# Semi-Supervised Learning¶

Semi-supervised learning is a branch of machine learning that deals with training sets that are only partially labeled. These types of datasets are common in the world. For example, consider that one may have a few hundred images that are properly labeled as being various food items. They may wish to augment this dataset with the hundreds of thousands of unlabeled pictures of food floating around the internet, but not wish to incur the cost of having to hand label them. Unfortunately, many machine learning methods are not able to handle both labeled and unlabeled data together and so frequently either the unlabeled data is tossed out in favor of supervised learning, or the labeled data is only used to identify the meaning of clusters learned by unsupervised techniques on the unlabeled data.

Probabilistic modeling offers an intuitive way of incorporating both labeled and unlabeled data into the training process through the expectation-maximization algorithm. Essentially, one will initialize the model on the labeled data, calculate the sufficient statistics of the unlabeled data and labeled data separately, and then add them together. This process can be thought of as vanilla EM on the unlabeled data except that at each iteration the sufficient statistics from the labeled data (MLE estimates) are added.

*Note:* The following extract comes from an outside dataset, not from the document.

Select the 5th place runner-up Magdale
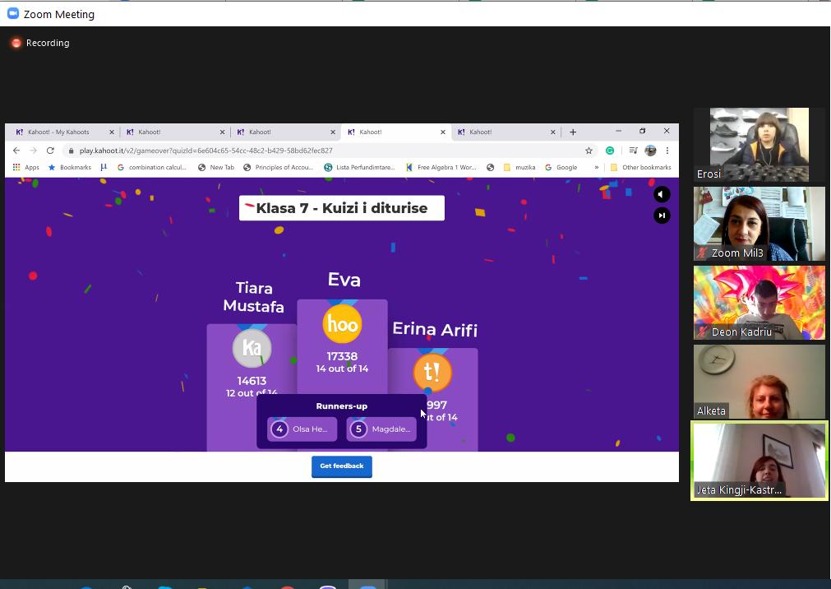Viewport: 831px width, 589px height. pyautogui.click(x=381, y=429)

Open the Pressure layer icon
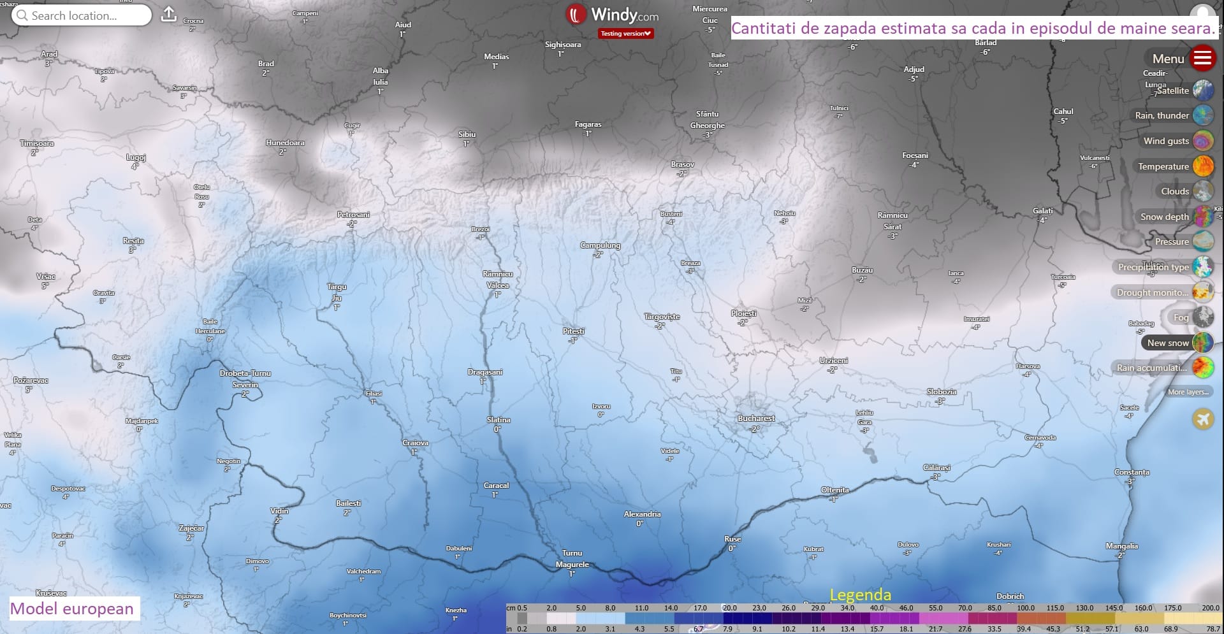point(1202,241)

pomegranate follows the same convention as scikit-learn when it comes to partially labeled datasets. The label vector y is still of an equal length to the data matrix X, with labeled samples given the appropriate integer label, but unlabeled samples are given the label -1. While np.nan may be a more intuitive choice for missing labels, it isn’t used because np.nan is a double and the y vector is integers. When doing semi-supervised learning with hidden Markov models, however, one would pass in a list of labels for each labeled sequence, or None for each unlabeled sequence, instead of -1 to indicate an unlabeled sequence.

All models that support labeled data support semi-supervised learning, including naive Bayes classifiers, general Bayes classifiers, and hidden Markov models. Semi-supervised learning can be done with all extensions of these models natively, including on mixture model Bayes classifiers, mixed-distribution naive Bayes classifiers, using multi-threaded parallelism, and utilizing a GPU. Below is a simple example. Notice that there is no difference in the from_samples call, the presence of -1 in the label vector is enough.

import numpy

from sklearn.datasets import make_blobs
from sklearn.model_selection import train_test_split
from pomegranate import NaiveBayes, NormalDistribution

n, d, m = 50000, 5, 10
X, y = make_blobs(n, d, m, cluster_std=10)
X_train, X_test, y_train, y_test = train_test_split(X, y, test_size=0.1)

n_unlabeled = int(X_train.shape[0] * 0.999)
idxs = numpy.random.choice(X_train.shape[0], size=n_unlabeled)
y_train[idxs] = -1

model = NaiveBayes.from_samples(NormalDistribution, X_train, y_train, verbose=True)


While HMMs can theoretically be trained on sequences of data that are only partially labeled, currently semi-supervised learning for HMMs means that some sequences are fully labeled, and some sequences have no labels at all. This means that instead of passing in a normal label vector as a list of lists such as [[model.start, s1, s2, model.end], [model.start, s1, s1, model.end]], one would pass in a list of mixed list/None types, with lists defining the labels for labeled sequences, and None specifying that a sequence is unlabeled. For example, if the second sequence was unlabeled, one would pass in [[model.start, s1, s2, model.end], None] instead.

## FAQ¶

1. What ratio of unlabeled / labeled data is typically best?
1. It’s hard to say. However, semi-supervised learning works best when the underlying distributions are more complicated than the labeled data captures. If your data is simple Gaussian blobs, not many samples are needed and adding in unlabeled samples likely will not help. However, if the true underlying distributions are some complex mixture of components but your labeled data looks like a simple blob, semi-supervised learning can help significantly.
1. If this uses EM, what’s the difference between semi-supervised learning and a mixture model?
1. Semi-supervised learning is a middle ground between unsupervised learning and supervised learning. As such, it adds together the sufficient statistics from unsupervised learning (using the EM algorithm) and supervised learning (using MLE) to get the complete model. An immediate benefit of this is that since there is a supervised initialization, the learned components will always align with the intended classes instead of being randomly assigning class values.
1. Can parallelism be used with semi-supervised learning?
1. Yes. All aspects of pomegranate that can be used with naive Bayes classifiers or general Bayes classifiers can be used in the context of semi-supervised learning in the same way one would do so in supervised learning. One need only set the n_jobs parameters as normal. Literally the only difference for the user that the label vector now contains many -1 values.